The answer depends on who you ask.

The Domain Owner

Ric Johnson had made it his business to register domains for open source projects. He owned domains for WordPress, Java, Drupal, and others—sometimes registering them from scratch, sometimes buying them from previous owners.

Matt Mullenweg, WordPress's creator, controlled WordPress.org and WordPress.net. But Johnson owned WordPress.com.

In 2005, Johnson engaged in discussions on WordPress forums about transferring the domain. According to Johnson, he saw himself as returning Mullenweg's "wallet"—giving the domain to its rightful steward to support the open source project.

In July 2005, Mullenweg publicly thanked Johnson for releasing the domain.

The Conditions

But "free" turned out to be more complicated.

According to Automattic's later legal filings, Johnson initially demanded 10% equity or 10% of revenue in exchange for the domain. After negotiations, they eventually settled on a different arrangement: Johnson would transfer the domain in exchange for a footer link to his OpenDomain project.

The domain was transferred. The link was added. Then later, the link was removed.

That's when things fell apart.

The Lawsuit

In 2006, Matt Mullenweg and Automattic filed a lawsuit against Ric Johnson in U.S. District Court for the Northern District of California (Case No. 3:06-cv-01791).

The lawsuit alleged:

  • Trademark infringement - Johnson had solicited donations via the domain phrased as "Donate to WordPress" but directing funds to OpenDomain
  • Cybersquatting - Using the WordPress.com domain to extract value
  • Unfair competition - Demanding equity or revenue shares in exchange for the domain
  • Retained control - Claims that Johnson maintained perpetual control under a "free license" model

Johnson later said he received threats on the forums and had planned to file his own lawsuit.

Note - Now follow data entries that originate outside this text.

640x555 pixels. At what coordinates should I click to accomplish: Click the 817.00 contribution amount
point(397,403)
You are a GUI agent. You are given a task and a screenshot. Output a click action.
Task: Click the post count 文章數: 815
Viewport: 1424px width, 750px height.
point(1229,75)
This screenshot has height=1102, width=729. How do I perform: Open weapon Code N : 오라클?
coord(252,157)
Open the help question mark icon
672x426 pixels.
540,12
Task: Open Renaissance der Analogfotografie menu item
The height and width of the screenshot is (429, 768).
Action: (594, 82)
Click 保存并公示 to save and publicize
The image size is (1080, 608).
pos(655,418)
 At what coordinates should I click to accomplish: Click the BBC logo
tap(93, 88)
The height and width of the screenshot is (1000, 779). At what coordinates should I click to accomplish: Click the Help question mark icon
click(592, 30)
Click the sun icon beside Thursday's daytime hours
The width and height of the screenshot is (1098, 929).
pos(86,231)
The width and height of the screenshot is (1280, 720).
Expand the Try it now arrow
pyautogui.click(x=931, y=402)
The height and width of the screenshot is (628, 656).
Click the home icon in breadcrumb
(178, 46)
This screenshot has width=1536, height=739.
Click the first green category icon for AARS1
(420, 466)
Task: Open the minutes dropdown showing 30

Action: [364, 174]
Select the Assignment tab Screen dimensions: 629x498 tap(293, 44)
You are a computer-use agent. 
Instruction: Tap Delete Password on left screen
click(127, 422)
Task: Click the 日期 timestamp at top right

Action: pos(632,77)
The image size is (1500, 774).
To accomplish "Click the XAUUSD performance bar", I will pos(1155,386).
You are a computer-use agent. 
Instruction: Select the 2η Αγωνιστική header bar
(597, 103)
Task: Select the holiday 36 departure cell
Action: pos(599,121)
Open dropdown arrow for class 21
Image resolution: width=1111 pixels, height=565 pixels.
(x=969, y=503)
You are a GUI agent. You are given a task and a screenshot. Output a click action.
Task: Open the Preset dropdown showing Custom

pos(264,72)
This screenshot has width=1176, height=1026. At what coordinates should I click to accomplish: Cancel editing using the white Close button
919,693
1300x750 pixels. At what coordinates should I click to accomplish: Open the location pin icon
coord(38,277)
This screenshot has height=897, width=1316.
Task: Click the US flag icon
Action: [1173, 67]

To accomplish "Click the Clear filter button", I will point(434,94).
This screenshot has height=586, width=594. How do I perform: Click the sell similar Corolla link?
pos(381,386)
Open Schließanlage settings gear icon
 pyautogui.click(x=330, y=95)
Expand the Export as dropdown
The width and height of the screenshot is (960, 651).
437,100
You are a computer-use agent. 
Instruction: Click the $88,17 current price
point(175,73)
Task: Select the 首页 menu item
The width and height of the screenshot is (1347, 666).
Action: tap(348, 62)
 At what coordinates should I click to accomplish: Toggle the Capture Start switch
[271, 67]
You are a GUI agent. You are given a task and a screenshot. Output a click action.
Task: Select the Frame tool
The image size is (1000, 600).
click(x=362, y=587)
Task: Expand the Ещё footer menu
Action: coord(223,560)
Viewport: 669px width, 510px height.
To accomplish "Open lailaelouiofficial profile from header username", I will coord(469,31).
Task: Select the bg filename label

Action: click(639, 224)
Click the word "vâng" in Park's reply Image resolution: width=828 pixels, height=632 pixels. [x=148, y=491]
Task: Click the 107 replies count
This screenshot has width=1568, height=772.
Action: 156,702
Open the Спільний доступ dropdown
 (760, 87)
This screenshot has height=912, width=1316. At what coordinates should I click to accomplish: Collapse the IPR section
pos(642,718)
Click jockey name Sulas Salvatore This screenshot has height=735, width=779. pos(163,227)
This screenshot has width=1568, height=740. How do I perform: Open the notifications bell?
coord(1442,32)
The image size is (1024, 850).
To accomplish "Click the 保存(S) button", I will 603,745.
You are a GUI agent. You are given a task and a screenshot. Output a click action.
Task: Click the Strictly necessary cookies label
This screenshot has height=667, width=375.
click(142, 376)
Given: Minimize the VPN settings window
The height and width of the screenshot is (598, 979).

But before he could, Automattic filed first in a jurisdiction of their choosing—the Bay Area, known for being friendly to intellectual property cases.

According to accounts from the time, Johnson didn't have legal representation ready. The lawsuit caught him off-guard.

The Settlement

The case was settled out of court and dismissed. The terms of the settlement were not made public.

Johnson has described the lawsuit as devastating, leading to personal and financial losses. But in his 2025 tweets, he expressed no ongoing resentment toward Mullenweg, saying he appreciates the work Mullenweg has done to build WordPress.

Two Stories

Today, two narratives exist:

Johnson's version: He gave WordPress.com to Mullenweg for free to support open source, asking only for a footer link which was later removed. He saw himself as doing the right thing, only to be hit with a lawsuit that destroyed him financially and personally.

Automattic's version: Johnson attempted to extract equity and revenue from WordPress through the domain, solicited misleading donations, and retained control under terms that would have given him perpetual leverage over the project.

Both stories may contain truth. Domain transfers between open source projects and domain owners often involve messy negotiations, unclear expectations, and disputes over what "free" really means.

What's clear is that WordPress.com—one of the most valuable domains in the open source world—changed hands in 2005 under terms that satisfied neither party.

The domain now anchors Automattic's commercial WordPress hosting platform, generating revenue that has helped fund WordPress's open source development.

Whether that transfer was a gift, a negotiation gone wrong, or something in between remains a question both sides answer differently twenty years later.